There is plenty of evidence out there that he isn’t walking around with a broad base of knowledge in his head, that he has trouble with orders of magnitude, that he is ignorant of milestone events in American history, that he does not understand how business works, etc.  The problem here is that presidents prepare for all of their speaking engagements quite vigorously, and those gaps could be concealed for the sake of a speech or a question and answer session.  So despite some evidence for this theory, the theory that he’s actually not very smart at all, I’m not committing to it.

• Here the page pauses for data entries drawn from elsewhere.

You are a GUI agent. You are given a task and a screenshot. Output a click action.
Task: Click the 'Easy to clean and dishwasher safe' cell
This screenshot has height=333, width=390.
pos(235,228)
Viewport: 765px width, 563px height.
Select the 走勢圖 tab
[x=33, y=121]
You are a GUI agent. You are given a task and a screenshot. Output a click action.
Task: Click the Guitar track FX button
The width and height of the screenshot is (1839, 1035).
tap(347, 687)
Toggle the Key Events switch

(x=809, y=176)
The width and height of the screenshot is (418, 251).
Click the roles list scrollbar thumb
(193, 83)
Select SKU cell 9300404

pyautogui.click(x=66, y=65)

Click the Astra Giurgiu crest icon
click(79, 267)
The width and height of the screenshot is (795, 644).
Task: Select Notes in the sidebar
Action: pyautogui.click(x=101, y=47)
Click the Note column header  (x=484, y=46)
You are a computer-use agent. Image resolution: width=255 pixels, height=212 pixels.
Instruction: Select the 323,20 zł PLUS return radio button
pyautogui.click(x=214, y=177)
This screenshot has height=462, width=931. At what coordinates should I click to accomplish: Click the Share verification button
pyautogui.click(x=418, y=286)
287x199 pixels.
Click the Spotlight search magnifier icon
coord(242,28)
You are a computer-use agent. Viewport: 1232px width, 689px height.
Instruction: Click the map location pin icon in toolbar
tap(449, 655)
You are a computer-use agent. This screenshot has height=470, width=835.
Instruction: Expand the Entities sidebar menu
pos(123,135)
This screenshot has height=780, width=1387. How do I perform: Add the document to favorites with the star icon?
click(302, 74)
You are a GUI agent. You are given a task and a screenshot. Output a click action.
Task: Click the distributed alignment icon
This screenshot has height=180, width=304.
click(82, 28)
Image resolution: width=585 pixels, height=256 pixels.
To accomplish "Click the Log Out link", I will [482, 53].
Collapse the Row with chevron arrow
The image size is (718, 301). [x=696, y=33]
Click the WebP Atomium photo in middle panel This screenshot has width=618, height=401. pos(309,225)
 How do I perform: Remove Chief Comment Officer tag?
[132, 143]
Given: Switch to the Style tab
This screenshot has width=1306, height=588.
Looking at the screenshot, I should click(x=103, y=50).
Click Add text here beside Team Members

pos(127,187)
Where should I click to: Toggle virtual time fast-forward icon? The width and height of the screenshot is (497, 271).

Theory III: He’s Deceiving Us

This is a theory with a growing body of evidence, incorporating elements of both of the above theories but with an added twist: the faking is on his views and the on-the-fly thinking is on how to conceal them.  I’m talking about the president using Rules for Radicals as his Elements of Style here.  If he really does have a deep personal commitment to state power and collectivism, which he certainly did quite openly in his not-so-distant youth, then this is a possibility that should be very seriously entertained.  Saul Alinsky’s ideas in Rules for Radicals have undoubtedly had their influence on this president, as a quick Google search will reveal.

Alinsky’s Rule #2: “Never go outside the expertise of your people.”  The idea here is that people are uncomfortable with strange and unfamiliar ideas, and that makes them a much harder sell.  The ideas of Alinsky and Obama are undoubtedly discomforting to very large portions of the American population.  Maybe these are well-formed and clearly understood and deeply held ideas, as the thinking of any president ought to be.  If this is the case, perhaps the thoughtful-sounding bumbling is because he has to use language with which he himself is uncomfortable, and believes he is tiptoeing through a minefield when he’s doing it.  This is a view growing in popularity on the right, and, like the other two above, is consistent with observation.

Conclusion

I don’t know if any of these theories are right.  They are all reasonable conclusions to draw, but as we collect more and more evidence, one in particular is becoming more and more harmonious with the facts.  This is a subject that fascinates me, and that I believe is important to understand, so I will update periodically as significant new evidence emerges.

Of course, I don’t necessarily think that an analysis of how our president speaks needs to lead to a negative conclusion about him, just that all of the reasonable explanations I have found do work out that way when considered alongside what we know from his short history of governing.  I’d love to be wrong, and am open to arguments.